WHAT YOU WILL DO
Switch each "computer-use agent" in the lines below to "desktop assistant" and write the lines out again with everything else left as it is.

SUPPLIED INFORMATION
========

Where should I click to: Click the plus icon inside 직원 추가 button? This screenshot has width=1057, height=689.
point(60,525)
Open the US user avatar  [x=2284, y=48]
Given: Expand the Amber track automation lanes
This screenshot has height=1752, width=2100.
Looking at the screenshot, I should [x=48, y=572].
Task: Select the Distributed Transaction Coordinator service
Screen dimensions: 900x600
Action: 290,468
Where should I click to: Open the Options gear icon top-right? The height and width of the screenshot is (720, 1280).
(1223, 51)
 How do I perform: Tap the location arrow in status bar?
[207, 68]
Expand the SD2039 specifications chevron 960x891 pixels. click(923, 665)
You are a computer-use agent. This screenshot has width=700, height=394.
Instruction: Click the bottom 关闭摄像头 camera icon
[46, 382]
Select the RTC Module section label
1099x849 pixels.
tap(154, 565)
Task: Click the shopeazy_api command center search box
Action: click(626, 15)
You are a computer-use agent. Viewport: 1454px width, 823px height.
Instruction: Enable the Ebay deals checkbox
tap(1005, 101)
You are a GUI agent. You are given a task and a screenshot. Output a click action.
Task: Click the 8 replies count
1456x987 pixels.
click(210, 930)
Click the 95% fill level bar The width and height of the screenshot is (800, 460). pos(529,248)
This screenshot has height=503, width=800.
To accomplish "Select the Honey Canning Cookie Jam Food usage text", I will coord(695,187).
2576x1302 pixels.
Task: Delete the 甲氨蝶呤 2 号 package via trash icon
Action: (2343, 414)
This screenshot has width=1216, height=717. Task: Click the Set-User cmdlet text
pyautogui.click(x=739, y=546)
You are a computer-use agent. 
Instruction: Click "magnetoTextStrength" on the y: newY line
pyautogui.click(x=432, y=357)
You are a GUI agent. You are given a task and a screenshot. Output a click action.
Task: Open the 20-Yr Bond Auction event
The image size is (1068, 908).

========

COMPLETE ANSWER
Where should I click to: Click the plus icon inside 직원 추가 button? This screenshot has width=1057, height=689.
point(60,525)
Open the US user avatar  [x=2284, y=48]
Given: Expand the Amber track automation lanes
This screenshot has height=1752, width=2100.
Looking at the screenshot, I should [x=48, y=572].
Task: Select the Distributed Transaction Coordinator service
Screen dimensions: 900x600
Action: 290,468
Where should I click to: Open the Options gear icon top-right? The height and width of the screenshot is (720, 1280).
(1223, 51)
 How do I perform: Tap the location arrow in status bar?
[207, 68]
Expand the SD2039 specifications chevron 960x891 pixels. click(923, 665)
You are a desktop assistant. This screenshot has width=700, height=394.
Instruction: Click the bottom 关闭摄像头 camera icon
[46, 382]
Select the RTC Module section label
1099x849 pixels.
tap(154, 565)
Task: Click the shopeazy_api command center search box
Action: click(626, 15)
You are a desktop assistant. Viewport: 1454px width, 823px height.
Instruction: Enable the Ebay deals checkbox
tap(1005, 101)
You are a GUI agent. You are given a task and a screenshot. Output a click action.
Task: Click the 8 replies count
1456x987 pixels.
click(210, 930)
Click the 95% fill level bar The width and height of the screenshot is (800, 460). pos(529,248)
This screenshot has height=503, width=800.
To accomplish "Select the Honey Canning Cookie Jam Food usage text", I will coord(695,187).
2576x1302 pixels.
Task: Delete the 甲氨蝶呤 2 号 package via trash icon
Action: (2343, 414)
This screenshot has width=1216, height=717. Task: Click the Set-User cmdlet text
pyautogui.click(x=739, y=546)
You are a desktop assistant. 
Instruction: Click "magnetoTextStrength" on the y: newY line
pyautogui.click(x=432, y=357)
You are a GUI agent. You are given a task and a screenshot. Output a click action.
Task: Open the 20-Yr Bond Auction event
The image size is (1068, 908).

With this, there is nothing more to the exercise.